Mike Hazen's voice picks up a beat when Oscar Tejeda's name is mentioned. Of course, there's uncertainty when evaluating a Single A prospect - especially one who's only 17 - but the director of player development excitedly acknowledges Tejeda's obvious offensive ability.
"I mean, he's interesting," said Hazen of the Lowell shortstop. "You look at a 17-year-old kid playing in that league [New York-Penn]. At 17, playing on that roster and playing well. That's a credit to Craig Shipley and the scouting. Tremendous makeup. Hard worker. Great raw ability. Projecting a 17-year-old kid is idiotic, but he's definitely interesting."
Tejeda, who will turn 18 in December, was brought up from the Gulf Coast League Red Sox two weeks ago. He was a July 2 international free agent signing out of the Dominican Republic, along with Engel Beltre, since traded to the Rangers in the Eric Gagné deal.
Lowell manager Gary DiSarcina, who had limited familiarity with his new player, initially batted the shortstop ninth as the designated hitter. That didn't last long. In his first 10 games with the Spinners, Tejeda had five three-hit performances - and was moved up in the order. Though he has cooled off a bit (11 strikeouts over a six-game period), Tejeda stood at .328 after Wednesday night's game. With the GCL Sox, he hit .295 (51 for 173) with 13 doubles.
"He's been very impressive as far as his plate awareness, his body awareness, his ability to drive a fastball, his ability to hit breaking balls," DiSarcina said. "He's very advanced for his age. He moves runners over, drives the ball well into both gaps. The important thing is he's not overmatched."

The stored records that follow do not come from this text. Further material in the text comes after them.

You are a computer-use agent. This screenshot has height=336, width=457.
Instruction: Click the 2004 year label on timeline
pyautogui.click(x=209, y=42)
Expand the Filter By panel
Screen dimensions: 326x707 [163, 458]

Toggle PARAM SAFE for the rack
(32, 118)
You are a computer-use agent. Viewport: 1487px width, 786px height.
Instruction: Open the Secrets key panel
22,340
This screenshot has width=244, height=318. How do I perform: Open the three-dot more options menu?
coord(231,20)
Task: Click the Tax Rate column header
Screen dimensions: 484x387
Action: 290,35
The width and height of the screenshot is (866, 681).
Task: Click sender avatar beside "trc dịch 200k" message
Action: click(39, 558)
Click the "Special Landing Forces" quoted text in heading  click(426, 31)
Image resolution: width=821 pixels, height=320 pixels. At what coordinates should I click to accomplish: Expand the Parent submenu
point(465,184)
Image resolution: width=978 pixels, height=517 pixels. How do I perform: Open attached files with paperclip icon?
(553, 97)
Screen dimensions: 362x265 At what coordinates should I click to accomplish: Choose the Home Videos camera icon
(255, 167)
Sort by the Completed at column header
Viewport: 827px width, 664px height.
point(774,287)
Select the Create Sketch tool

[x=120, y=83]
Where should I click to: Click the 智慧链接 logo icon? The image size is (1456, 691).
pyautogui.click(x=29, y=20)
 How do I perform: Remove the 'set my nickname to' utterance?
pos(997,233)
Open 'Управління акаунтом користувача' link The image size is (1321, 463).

Though his defensive skills lag behind his offensive talents, DiSarcina is still playing Tejeda at shortstop, even though that means he has to juggle his infield a bit. His regular shortstop, Yamaico Navarro (.304), slides over to third. According to DiSarcina, the two are polar opposites, from Navarro's "hard and out of control at times" swing to Tejeda's "very soft, very smooth" motion.
And, though it would be easier (and likely more helpful to the Spinners' playoff pursuit) to use Tejeda as the full-time DH, DiSarcina stresses that could stunt Tejeda's development. Pressure isn't always a bad thing.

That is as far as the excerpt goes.